Hess, who served in the Eisenhower White House, recalls that President Eisenhower had "a deep affection" for British Prime Minister Anthony Eden. "But when it came to the Suez crisis [of 1956], he had to cut [Eden] down at the knees. Friendship or no," Hess adds, "he did what he had to do."

But others say leader-to-leader friendships can provide important moral support, a valuable sounding board outside the White House cocoon – and have bucked up more than one president in a moment of crisis.

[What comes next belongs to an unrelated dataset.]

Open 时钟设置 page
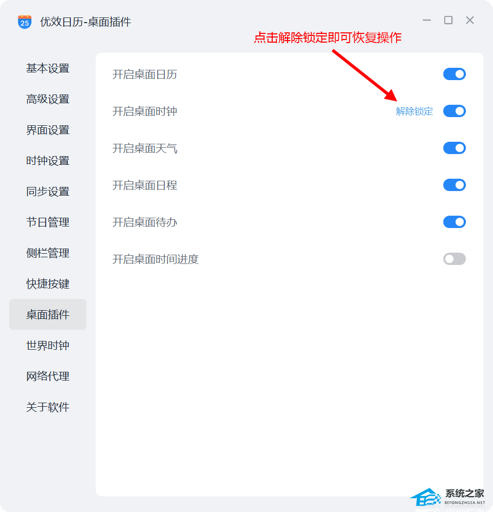 pos(48,161)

Thatcher stiffened Bush's backbone

"When Margaret Thatcher told the first President Bush, 'Now don't go wobbly on me George,' it might have stiffened his backbone a little precisely because it was a friend saying it," says Hoover's Mr. Henricksen, referring to a remark the British prime minister famously made to Bush in the run-up to the Gulf War.

Henricksen also notes that French President Sarkozy, who has tried in more ways than last year's spurned dinner invitation to cultivate a close relationship with Obama, has refused to send additional troops to Afghanistan despite the American president's request.

"Who knows if Sarkozy would have made the same decision if he hadn't suffered some of these slights on the part of Obama," he says. "What it comes down to is that relationships do matter."

Some foreign-policy experts see something even deeper in Obama's aloofness toward European leaders in particular.

Is Obama interested in Europe?

"There's a general concern among European leaders that America under Obama is not interested in Europe," says Reginald Dale, a senior fellow in the Europe program at the Center for Strategic and International Studies here. "More striking still is a dawning perception that Obama is the first [postwar] American president not to take on the role of leader of the West," Mr. Dale says. "He's just president of the United States."

But those deeper concerns start with what might seem to be the mundane, Dale says – the lack of a rapport with any Western leaders, a White House "regret" that attending a US-Europe summit later this spring will not be possible, Obama's focus on Asia and his declaration in Tokyo last year that he sees himself as America's "first Pacific president."

Dale says he still has ringing in his ear the words of a senior European diplomat, who recently told him, "[Obama] talks to his enemies. Why can't he talk to his friends?"

Those words struck Dale as a cry of concern rooted in Obama's neglect of America's core allies. "Obama is demonstrating a different vision of the world by paying significantly more attention to China, Russia, and also India and Brazil," he says. "Even in a multipolar world you'd think it would make more sense to have a community of Western allies defending their own interests," he adds, "but you're not going to do that by snubbing your old friends."